EL CÍRCULO

A veces el círculo era ella, otras veces era yo, aunque nunca llegamos a coincidir los dos en uno mismo. Olvidado estaba el período de la creación del círculo; empezó a formarse hace mucho tiempo, muy lejos, y con la distancia no se apreciaba su fino contorno, que ya pudiera estar fabricado de ladrillo entrecruzado o dibujado con fina tiza escolar. No me dí cuenta de su presencia hasta que me encontré dentro de él. Al principio lo confundí con el tiempo, creía que el círculo era el pasado y que lo recordaba a medida que me alejaba; también se me presentó como el futuro, enclaustrado en su redondez, y que yo debía alcanzar para vivirlo y liberarlo. Llegó a ser tan nítido y, a la vez, tan difícil de definir.

Pero en el principio de los círculos estábamos y yo, engañándonos con eclosionar en nuestras prisiones. Me odié por no poder entrar dentro de tu círculo. Aprendí a moverme dentro de mi desierto acotado para aproximarme a ti. Acumulé tanto rencor que incluso pensé en matarlo, ignorando que mi círculo era mi vida.

Lo peor era cuando los círculos se superponían pero no llegaban a fundirse, hasta que acepté que cada uno pertenecíamos a círculos distintos, plurales, un círculo diferente para cada uno. Diferente en verbo, diferente en tamaño, diferente en voltaje, nuestros círculos giraban y giraban en espiral para volverme loco.  Mi círculo se hacía inmenso para hacerme creer que ya estaba fuera de él, y corría irrealmente para poder llegar hasta el tuyo, sin saber que nunca saldría del mío.

Los círculos me han perseguido desde pequeño, desde que aprendí a diferenciar los colores y las formas. Las aristas y los vértices de cualquier objeto permitían un punto de sujeción para retenerlos. Pero en cambio el círculo, o las esferas, se hacían esquivos a mis pequeñas manos y desistía de su amaestramiento.

La obsesión por lo redondo es perpetua: los donuts, las canicas, las bolitas de anís, el cero de la bandeja de entrada. La mayoría de las letras de cualquier alfabeto poseen círculos o porciones de ellos, las monedas son redondas desde las fechas de los reyes consuetudinarios. Los ciclos lunares, las ruedas que mueven la historia del mundo, el volante de mi coche, las pupilas de tus ojos, los anillos matrimoniales, el final rosado de tu pezón, los balones de fútbol, este fatigado planeta, incluso tu culo apretado por esos tejanos es bastante redondo. Todo posee relación con el círculo.

Con el paso de los siglos, aprendí a dominarlo, hacerlo girar en tu orbita, hacerlo crecer para avasallar a otros círculos, hacerlo disminuir para camuflarme y espiarte, hacerlo bailar como un tiovivo, hacerlo parar como el sol incandescente de un mediodía sureño.

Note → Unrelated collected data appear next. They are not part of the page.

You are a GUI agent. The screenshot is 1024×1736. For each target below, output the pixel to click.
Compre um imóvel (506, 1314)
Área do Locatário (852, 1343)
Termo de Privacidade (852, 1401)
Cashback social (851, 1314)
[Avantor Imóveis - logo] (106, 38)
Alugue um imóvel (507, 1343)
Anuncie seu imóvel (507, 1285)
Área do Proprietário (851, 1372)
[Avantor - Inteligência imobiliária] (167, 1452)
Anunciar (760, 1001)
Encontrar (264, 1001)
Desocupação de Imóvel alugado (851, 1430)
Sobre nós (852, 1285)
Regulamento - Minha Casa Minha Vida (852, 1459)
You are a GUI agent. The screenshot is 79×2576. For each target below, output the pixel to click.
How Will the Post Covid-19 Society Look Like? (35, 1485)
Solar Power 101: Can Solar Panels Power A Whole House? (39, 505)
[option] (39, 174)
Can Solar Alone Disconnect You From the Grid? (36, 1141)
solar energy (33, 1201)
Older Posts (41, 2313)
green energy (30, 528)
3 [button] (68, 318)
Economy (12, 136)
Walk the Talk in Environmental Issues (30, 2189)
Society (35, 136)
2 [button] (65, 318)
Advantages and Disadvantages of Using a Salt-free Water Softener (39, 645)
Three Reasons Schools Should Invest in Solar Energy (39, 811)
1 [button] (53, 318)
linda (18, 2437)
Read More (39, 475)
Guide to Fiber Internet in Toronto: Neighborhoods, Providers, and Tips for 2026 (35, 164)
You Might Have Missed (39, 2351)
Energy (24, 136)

Engañarlo, mentirlo, crearlo y variarlo en un juego infinito, formar parte de ese círculo con todos mis átomos, abandonarlo con todo mi desprecio para no llegar a formar parte de su identidad, cambiar el valor del número µ (Pi) para no poder calcular nunca su área. Cuando todos los movimientos y efectos de mi círculo provenían de mi voluntad, fue en ese momento cuando decidí acabar con él, aún sabiendo que no te volvería a ver más.

Logré agrandar el diámetro de mi círculo infinitamente, hasta que su radio fue  proporcional al tiempo que se tarda en deletrear mil veces las dos letras que componen tu nombre. Lo tuve algunos días engañado con su enormidad. Luego cambié la estrategia: fui llamándote a distintas velocidades, encogiendo inversamente y a la misma vez su perímetro, que se ceñía concéntricamente, en cada reducción, a mi cuerpo. Hasta la última vez que (rápidamente) te pronuncié. Entonces el agonizante círculo solo fue un punto -¿redondo?- que había desaparecido junto a ti cuando ya había estrangulado mi cuello.

Por círculos de los círculos, amén.

NOTA: hay otra versión de este texto, primaria, canalla y espontanea, donde no incluí las tres primeras letras de la palabra que tanto se repite.

Obvio que no aprobé geometría, me pasé todo el semestre mirando el círculo de la profesora.